- Flag
- Yamaranguila Location in Honduras
- Coordinates: 14°17′N 88°15′W﻿ / ﻿14.283°N 88.250°W
- Country: Honduras
- Department: Intibucá

Area
- • Total: 294 km^{2} (114 sq mi)

Population (2015)
- • Total: 21,633
- • Density: 73.6/km^{2} (191/sq mi)
- Postal code: 14000
- Municipality number: 1016
- Website: Official website

= Yamaranguila =

Yamaranguila is a municipality of about 21,000 residents in the Honduran department of Intibucá.

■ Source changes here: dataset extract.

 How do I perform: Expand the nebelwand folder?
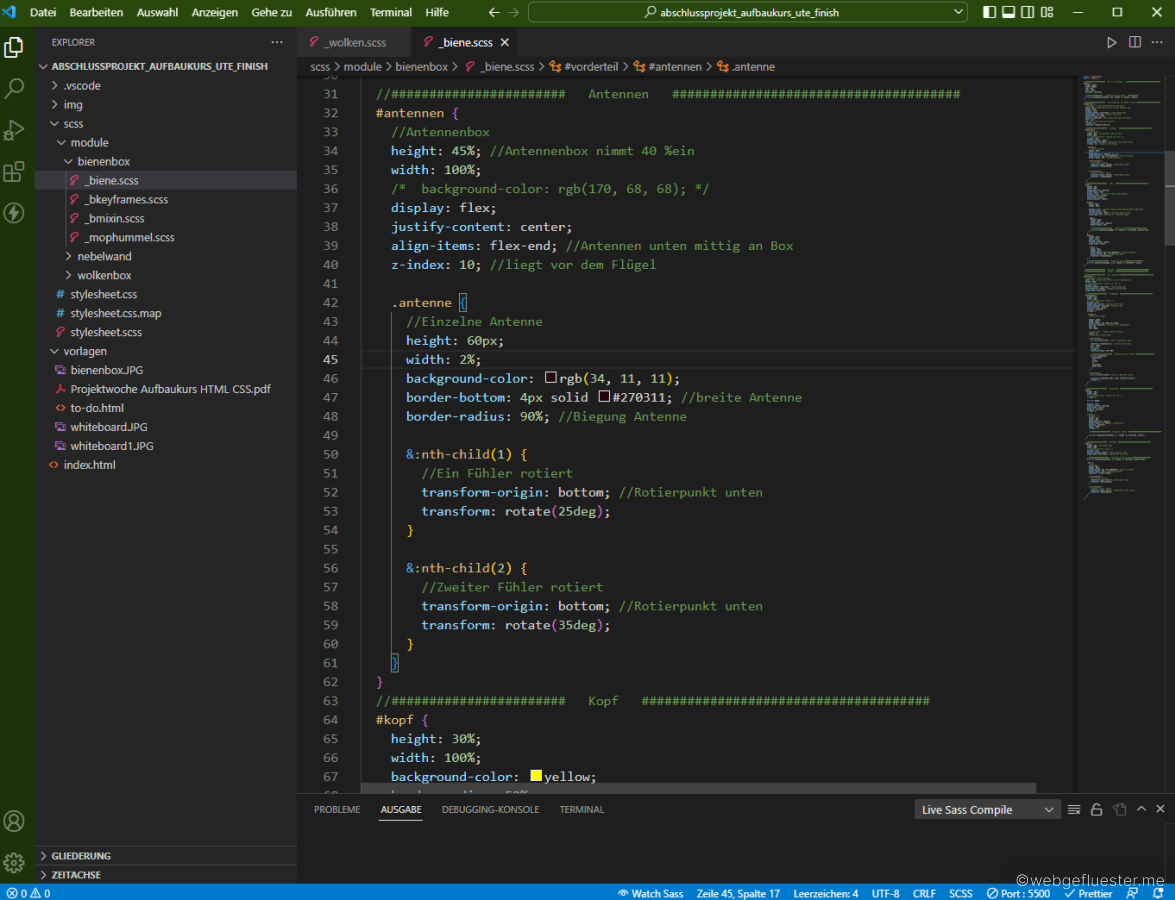[104, 256]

Yamaranguila is known as the coldest municipality in the country. Due to the climate, it is one of the few places where strawberries can be cultivated. Largely populated by the Lenca indigenous population, Yamaranguila is host to the traditional Guancascos parade during its feria in early December. Most residents have both electricity and running water in the central part of town, while the 24 surrounding villages are found in various stages of development.

==Demographics==
At the time of the 2013 Honduras census, Yamaranguila municipality had a population of 21,025. Of these, 89.86% were Indigenous (89.55% Lenca), 9.45% Mestizo, 0.35% White, 0.32% Black or Afro-Honduran and 0.03% others.